Organic/inorganic composite solid electrolyte has been a hot topic due to combining the merits of both components. Herein, a series of organic/inorganic composite solid electrolytes were prepared by casting method, in which polyvinylidene fluoride (PVDF) was modified with amphoteric sulfonate betaine (SB) and combined with the different contents (0 %, 10 %, 20 % and 30 %) of Li7La3Zr2O12 (LLZO) and 20 % bis(trifluoromethane) sulphonyl (LiTFSI). The resultant samples were marked as 0%LLZO/SB-PVDF/LiTFSI, 10%LLZO/SB-PVDF/LiTFSI, 20%LLZO/SB-PVDF/LiTFSI and 30%LLZO/SB-PVDF/LiTFSI, respectively. As expected, composite solid electrolyte exhibited the desirable overall performances. Especially, 20%LLZO/SB-PVDF/LiTFSI membrane exhibited high ionic conductivity (1.73 × 10−4 S/cm), wide electrochemical window (5.22 V), high Li+ transference number (tLi+ = 0.67) and high mechanical property, probably due to the synergistic effect of LLZO and amphoteric SB modification.
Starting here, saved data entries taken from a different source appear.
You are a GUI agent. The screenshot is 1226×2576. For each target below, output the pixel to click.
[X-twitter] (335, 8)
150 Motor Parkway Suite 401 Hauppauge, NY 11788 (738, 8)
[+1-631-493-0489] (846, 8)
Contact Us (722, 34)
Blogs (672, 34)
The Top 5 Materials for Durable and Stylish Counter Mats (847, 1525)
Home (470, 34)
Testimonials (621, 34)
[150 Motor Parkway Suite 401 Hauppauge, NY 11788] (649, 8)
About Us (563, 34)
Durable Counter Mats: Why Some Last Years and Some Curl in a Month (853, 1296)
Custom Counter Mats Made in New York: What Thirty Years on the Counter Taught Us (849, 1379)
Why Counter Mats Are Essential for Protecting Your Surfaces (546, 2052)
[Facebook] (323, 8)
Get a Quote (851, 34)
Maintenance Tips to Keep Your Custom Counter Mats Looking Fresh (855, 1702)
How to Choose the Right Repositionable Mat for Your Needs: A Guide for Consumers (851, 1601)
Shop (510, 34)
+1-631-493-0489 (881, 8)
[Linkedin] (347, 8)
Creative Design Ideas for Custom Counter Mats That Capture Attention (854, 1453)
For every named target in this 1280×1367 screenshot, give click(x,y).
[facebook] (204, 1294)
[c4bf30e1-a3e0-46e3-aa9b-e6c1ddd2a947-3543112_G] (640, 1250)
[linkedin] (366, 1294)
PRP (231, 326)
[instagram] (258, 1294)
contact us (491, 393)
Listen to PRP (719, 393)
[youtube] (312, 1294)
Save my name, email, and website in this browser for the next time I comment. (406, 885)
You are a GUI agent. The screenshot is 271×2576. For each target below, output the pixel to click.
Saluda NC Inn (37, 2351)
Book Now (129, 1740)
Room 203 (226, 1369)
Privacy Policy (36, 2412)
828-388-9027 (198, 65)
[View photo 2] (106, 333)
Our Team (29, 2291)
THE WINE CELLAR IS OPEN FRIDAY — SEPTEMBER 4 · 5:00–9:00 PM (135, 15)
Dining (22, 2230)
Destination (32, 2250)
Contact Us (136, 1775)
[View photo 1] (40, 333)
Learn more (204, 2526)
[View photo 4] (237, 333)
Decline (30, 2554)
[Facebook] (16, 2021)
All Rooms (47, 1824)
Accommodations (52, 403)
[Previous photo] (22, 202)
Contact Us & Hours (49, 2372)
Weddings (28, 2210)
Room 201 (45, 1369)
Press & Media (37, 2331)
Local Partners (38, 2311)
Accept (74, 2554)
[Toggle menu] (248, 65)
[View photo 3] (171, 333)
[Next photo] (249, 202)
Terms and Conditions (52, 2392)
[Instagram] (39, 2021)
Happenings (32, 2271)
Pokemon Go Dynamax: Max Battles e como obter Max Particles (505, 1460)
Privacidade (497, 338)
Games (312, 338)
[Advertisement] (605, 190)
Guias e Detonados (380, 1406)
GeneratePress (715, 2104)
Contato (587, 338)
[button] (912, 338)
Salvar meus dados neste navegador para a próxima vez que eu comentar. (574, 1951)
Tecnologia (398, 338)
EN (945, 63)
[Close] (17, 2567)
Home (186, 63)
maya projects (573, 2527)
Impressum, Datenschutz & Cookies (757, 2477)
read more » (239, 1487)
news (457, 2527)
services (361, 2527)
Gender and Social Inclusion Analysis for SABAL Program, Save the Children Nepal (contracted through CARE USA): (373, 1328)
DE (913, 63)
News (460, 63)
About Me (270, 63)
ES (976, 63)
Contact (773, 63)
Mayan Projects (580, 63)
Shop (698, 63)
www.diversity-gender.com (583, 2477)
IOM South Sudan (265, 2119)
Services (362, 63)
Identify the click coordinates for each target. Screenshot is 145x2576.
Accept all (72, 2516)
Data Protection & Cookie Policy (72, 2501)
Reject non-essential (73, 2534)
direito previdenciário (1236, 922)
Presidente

Specifically, the amphoteric SB promoted the dissociation of LiTFSI and endowed PVDF matrix with the ionic conductivity, while LLZO facilitated high ionic conductivity, tLi+ and mechanical property. Resultantly, Li//LiFePO4 cell with 20%LLZO/SB-PVDF/LiTFSI membrane delivered 129.5 mAh/g at 1.0C for 200 cycles and 94.0 % capacity retention, demonstrating high application feasibility in the solid-state lithium ion battery. Furthermore, density functional theory (DFT) calculations showed that the binding energy of the amphoteric SB-Li+ (C11H21NO5S-Li+) system was 80.93 kcal/mol, higher than 75.55 kcal/mol of the LiTFSI system, indicating that the amphoteric SB could indeed promote the dissociation of LiTFSI.